At the funeral I realised that we're at that age and I completely freaked. I don't want to be at the age where I'm suddenly going to my friend's parent's funerals and, god forbid, my own parents.These are the people who watched us grow, saw us through our adolescent tempestuosness (with us rolling our eyes and them shaking their heads) and then welcomed us to the 'adult' dinner table, becoming our friends. They know our history. They are our history.
My best friend flew from Sydney for the funeral, her tummy beautifully swollen with her second baby, which will join us in October, and who kicked and wriggled with life at the funeral. She, of course, is heartbroken. The funeral was as good as funerals can be, a mixture of sadness and laughter. Her mum was a lively woman, with a wicked sense of humour, right up to the end.
After the funeral we all gathered at one of her brother's houses and celebrated her. Wine flowed (they're Irish), food was consumed, stories were shared and the sun came out after four days of grey, miserable, weather. It all seemed fitting.

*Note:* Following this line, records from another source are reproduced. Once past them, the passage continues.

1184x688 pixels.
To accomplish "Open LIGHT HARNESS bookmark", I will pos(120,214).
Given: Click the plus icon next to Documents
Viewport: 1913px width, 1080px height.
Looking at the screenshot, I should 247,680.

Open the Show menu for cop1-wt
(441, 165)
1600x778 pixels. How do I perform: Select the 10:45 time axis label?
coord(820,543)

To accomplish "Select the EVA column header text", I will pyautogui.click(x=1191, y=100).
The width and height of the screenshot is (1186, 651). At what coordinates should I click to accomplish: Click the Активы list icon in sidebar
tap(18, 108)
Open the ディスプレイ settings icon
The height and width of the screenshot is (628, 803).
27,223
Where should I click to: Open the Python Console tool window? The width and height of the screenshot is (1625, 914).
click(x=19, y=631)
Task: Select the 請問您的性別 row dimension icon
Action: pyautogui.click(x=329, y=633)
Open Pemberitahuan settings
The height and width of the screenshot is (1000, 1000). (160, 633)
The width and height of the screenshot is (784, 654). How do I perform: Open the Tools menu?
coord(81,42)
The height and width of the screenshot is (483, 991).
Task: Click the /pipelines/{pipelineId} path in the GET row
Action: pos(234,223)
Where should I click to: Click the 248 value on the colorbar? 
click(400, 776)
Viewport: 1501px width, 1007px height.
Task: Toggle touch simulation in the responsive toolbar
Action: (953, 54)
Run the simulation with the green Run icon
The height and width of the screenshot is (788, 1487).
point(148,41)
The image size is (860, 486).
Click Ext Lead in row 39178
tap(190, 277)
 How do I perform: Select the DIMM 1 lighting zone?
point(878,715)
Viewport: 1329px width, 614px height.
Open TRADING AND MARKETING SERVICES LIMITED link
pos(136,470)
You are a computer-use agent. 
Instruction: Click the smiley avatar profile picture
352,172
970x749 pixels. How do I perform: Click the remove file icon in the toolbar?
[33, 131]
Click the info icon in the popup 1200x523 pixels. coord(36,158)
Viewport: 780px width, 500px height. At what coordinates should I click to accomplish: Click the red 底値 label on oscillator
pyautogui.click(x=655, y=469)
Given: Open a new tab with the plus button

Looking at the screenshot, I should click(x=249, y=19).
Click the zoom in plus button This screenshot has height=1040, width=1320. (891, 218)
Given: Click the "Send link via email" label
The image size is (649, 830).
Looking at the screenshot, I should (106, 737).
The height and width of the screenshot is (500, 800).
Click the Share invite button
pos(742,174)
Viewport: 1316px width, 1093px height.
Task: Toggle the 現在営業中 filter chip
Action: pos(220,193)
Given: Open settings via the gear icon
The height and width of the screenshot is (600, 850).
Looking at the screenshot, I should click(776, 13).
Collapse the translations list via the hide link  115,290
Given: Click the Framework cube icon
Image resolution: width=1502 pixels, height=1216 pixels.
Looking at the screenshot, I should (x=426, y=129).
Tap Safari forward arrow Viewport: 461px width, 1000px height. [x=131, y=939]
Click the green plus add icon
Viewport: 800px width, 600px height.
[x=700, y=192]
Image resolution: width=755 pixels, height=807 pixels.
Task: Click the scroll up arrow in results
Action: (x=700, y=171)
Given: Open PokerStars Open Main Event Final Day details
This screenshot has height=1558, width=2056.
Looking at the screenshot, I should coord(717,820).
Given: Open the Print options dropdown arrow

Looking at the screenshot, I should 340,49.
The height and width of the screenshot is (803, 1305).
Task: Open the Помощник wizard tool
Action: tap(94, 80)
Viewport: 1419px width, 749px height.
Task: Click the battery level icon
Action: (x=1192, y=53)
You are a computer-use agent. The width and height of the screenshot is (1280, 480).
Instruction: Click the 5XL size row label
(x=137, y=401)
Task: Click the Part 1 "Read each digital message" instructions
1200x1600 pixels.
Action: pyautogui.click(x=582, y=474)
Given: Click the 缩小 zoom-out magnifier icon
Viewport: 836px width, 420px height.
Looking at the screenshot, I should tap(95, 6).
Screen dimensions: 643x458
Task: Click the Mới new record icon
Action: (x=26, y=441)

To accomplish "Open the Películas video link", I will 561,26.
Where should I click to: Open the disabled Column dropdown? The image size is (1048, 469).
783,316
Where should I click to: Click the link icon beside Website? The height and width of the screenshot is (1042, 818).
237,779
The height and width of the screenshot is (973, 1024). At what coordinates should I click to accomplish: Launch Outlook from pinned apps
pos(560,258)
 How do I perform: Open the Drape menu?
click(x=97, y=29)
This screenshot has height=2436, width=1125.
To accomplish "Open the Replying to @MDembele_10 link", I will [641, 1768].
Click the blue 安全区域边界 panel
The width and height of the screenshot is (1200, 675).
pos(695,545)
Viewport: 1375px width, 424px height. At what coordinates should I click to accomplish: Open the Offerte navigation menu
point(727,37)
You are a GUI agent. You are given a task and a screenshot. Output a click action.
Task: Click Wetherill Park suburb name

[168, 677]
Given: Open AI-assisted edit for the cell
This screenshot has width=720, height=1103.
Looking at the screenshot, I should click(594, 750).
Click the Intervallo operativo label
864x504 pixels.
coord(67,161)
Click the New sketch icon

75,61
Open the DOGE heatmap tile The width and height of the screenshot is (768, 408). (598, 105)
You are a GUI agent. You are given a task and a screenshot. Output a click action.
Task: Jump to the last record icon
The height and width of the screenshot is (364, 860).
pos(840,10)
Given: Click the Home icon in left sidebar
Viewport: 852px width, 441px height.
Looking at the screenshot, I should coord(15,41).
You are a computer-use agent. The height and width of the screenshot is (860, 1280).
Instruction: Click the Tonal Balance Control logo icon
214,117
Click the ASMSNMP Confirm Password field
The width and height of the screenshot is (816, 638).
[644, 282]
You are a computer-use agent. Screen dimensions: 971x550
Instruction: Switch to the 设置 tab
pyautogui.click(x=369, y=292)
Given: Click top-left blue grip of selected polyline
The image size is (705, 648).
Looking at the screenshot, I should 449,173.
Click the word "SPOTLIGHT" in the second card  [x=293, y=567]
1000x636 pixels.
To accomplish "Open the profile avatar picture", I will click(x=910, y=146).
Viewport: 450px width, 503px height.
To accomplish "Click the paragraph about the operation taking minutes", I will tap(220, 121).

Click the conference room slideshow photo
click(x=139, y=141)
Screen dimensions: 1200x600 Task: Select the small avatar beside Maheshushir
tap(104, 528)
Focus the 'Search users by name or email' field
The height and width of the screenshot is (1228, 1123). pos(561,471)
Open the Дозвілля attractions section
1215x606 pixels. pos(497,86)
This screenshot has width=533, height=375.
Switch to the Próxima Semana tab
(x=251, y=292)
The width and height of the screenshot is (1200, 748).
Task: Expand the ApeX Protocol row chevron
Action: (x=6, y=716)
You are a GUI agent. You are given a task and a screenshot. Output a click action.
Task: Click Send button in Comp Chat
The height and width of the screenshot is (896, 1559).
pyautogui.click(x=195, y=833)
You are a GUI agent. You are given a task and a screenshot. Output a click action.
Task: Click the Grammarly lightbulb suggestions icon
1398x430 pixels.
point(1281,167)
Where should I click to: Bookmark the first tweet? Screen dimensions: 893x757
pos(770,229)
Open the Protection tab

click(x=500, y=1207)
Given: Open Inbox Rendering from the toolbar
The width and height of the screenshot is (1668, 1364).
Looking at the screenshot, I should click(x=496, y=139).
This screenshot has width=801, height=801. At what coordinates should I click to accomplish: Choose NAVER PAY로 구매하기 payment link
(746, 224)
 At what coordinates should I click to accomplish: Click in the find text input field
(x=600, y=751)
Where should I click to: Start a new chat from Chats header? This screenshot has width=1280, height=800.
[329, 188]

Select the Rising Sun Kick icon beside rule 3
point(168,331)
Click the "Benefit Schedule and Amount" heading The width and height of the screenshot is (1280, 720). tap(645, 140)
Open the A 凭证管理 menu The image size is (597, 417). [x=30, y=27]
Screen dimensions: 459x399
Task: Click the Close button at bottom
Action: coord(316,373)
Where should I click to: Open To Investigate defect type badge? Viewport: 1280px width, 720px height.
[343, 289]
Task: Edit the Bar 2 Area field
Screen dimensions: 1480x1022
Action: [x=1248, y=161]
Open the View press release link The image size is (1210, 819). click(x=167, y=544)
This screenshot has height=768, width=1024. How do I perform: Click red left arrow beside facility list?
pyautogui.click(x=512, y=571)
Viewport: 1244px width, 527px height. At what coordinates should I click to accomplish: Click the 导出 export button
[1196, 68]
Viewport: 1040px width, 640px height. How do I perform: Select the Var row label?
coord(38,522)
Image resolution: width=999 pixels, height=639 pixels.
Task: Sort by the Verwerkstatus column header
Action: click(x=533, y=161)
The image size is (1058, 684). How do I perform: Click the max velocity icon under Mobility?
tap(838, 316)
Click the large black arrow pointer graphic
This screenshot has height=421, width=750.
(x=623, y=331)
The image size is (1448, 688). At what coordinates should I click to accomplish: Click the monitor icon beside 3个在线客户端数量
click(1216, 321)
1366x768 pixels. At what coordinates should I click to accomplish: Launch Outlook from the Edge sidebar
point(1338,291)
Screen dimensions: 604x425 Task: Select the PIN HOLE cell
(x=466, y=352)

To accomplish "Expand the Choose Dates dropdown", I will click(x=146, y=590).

I came home and organised to meet my parents for dinner having realised (again) how lucky I am to live down the road from them and still be able to make that shared history with them. I've never been a fan of funerals, I'm bad at them, and I especially don't like it when they make it patently obvious that I'm the wrong side of 35 and can no longer rely on teen- or twenty-something delusions of immortality.